Ainda que não tenha tido uma carreira universitária tradicional, Rangel nunca se furtou ao debate acadêmico. Foi um dos principais professores dos cursos do Instituto Superior de Estudos Brasileiros (ISEB), sendo verdadeira “usina do pensamento” daquele Instituto, logo fechado pela ditadura de 1964. Um golpe de morte em uma instituição inimitável cuja relevância só pode ser compreendida quando atentamos que naquela conjuntura, o Brasil não possuía número significativo de Universidades e programas de pós-graduação. A originalidade do pensamento de Ignacio Rangel e as influências dos intelectuais hegemônicos de esquerda e de direita, entre eles, Celso Furtado e Delfim Netto, recompensaram-no com muitos silêncios, omissões e apropriações sobre sua obra. Apesar disso e felizmente, seus contemporâneos, coetâneos e amigos jamais permitiram que esse silêncio perdurasse.
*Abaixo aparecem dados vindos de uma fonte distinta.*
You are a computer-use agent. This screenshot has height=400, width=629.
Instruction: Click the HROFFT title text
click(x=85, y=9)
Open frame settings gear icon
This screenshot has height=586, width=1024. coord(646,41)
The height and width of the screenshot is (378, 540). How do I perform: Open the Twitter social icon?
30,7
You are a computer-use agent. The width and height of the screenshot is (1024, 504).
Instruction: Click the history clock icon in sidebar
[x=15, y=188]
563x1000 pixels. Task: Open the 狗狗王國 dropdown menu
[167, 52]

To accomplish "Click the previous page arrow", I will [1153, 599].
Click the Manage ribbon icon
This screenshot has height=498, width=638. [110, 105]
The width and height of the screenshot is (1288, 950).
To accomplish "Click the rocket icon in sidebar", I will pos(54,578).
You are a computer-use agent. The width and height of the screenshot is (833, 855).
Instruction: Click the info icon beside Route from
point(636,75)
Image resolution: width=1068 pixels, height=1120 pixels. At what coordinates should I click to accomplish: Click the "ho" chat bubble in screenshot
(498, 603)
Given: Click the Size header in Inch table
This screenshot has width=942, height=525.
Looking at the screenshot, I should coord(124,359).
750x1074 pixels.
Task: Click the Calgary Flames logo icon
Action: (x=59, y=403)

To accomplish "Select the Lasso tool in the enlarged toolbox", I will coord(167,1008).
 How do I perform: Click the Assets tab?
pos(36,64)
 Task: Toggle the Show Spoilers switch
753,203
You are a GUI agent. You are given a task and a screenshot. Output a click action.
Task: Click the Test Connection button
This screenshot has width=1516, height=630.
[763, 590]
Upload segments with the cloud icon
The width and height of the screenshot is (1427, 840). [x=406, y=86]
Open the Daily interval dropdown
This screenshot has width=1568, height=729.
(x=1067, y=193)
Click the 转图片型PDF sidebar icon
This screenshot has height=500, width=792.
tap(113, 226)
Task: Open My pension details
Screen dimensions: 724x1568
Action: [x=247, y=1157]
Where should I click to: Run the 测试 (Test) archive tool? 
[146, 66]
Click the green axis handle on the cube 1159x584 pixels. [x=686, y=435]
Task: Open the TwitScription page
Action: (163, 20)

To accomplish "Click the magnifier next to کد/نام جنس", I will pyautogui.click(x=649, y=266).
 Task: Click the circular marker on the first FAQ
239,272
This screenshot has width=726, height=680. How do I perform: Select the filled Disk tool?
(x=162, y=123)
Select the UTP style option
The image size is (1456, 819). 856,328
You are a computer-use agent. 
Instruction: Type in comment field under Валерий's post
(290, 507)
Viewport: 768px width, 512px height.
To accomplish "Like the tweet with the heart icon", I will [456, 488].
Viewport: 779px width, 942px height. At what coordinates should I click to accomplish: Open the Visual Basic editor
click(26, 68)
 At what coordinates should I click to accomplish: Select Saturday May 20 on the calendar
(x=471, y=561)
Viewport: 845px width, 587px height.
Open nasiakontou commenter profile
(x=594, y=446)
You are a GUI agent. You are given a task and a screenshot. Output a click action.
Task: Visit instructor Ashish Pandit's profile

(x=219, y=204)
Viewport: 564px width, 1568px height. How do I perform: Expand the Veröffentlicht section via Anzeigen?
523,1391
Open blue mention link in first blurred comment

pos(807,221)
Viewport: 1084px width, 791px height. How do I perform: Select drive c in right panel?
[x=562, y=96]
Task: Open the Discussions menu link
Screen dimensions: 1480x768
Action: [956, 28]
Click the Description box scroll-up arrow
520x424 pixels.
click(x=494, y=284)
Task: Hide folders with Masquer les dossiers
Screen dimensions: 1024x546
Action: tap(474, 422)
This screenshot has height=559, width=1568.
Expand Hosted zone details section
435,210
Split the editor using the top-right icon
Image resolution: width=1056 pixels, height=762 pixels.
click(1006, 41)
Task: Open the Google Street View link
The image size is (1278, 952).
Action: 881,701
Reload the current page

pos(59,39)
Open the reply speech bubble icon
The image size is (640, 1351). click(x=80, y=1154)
Desde então, quase sem interrupções, Rangel produziu uma obra de peso, verdadeiros clássicos, como os livros “Dualidade Básica da Economia Brasileira”, “A Questão Agrária Brasileira” e “A Inflação Brasileira”, todos publicados em dois volumes “Obras Reunidas” pela Editora Contraponto. Entre suas teses mais importantes estão a dualidade básica e a inflação. O Brasil só pode ser compreendido pelo conhecimento da dinâmica entre suas relações internas e externas. Rangel aponta para a influência das transformações dos países de capitalismo central no país, mediada pelas elites nacionais, combinando a conservação de formas arcaicas e a criação de formas modernas. O país é dual, ao mesmo tempo, antigo e moderno, velho e novo. Portanto, não se pode analisar o Brasil apenas do ponto de vista interno ou externo, pois a análise fatalmente será incompleta.
A inflação é um instrumento a ser utilizado de forma prudente como mecanismo de defesa da economia nas crises, o abuso desse instrumento pode gerar tanto a hiperinflação quanto a depressão econômica. As crises no sistema são regulares, ocorrem em ciclos longos (50 anos) e curtos (10 anos), a economia brasileira se insere e sofre as consequências dos ciclos, ora crescendo nas brechas de oportunidade, ora estacionando no fim dos períodos de prosperidade. Enquanto a maioria dos economistas surfava na onda do milagre econômico da ditadura de 1964, Rangel, baseado nos seus estudos, diagnosticava que em breve o milagre teria fim e a economia entraria em crise. Anos depois, a crise do petróleo de 1973 arremessa o Brasil em uma de suas maiores crises que perdurou durante a década de 1980 e boa parte dos anos de 1990.
O reconhecimento de Rangel no Maranhão foi tardio. Poucos anos antes de seu falecimento no dia 4 de março de 1994, recebeu o título de Economista do Ano pelo Conselho Regional de Economia, foi eleito para a Academia Maranhense de Letras e deu nome a sala no Departamento de Economia da Universidade Federal do Maranhão. O resgate de Rangel se deu pelas mãos de jovens intelectuais dos anos de 1980, sediados no antigo Instituto de Pesquisas Econômicas e Sociais (Ipes), Rossini Corrêa, Raimundo Palhano, Pedro Braga e Maureli Costa que o entrevistaram e publicaram o livro “Fio de prosa autobiográfica com Ignacio Rangel” (1991).
Essa é apenas uma síntese das contribuições de Rangel. O fundamental é resgatá-lo para o presente. Os eventos comemorativos do Centenário de nascimento são o passo inicial.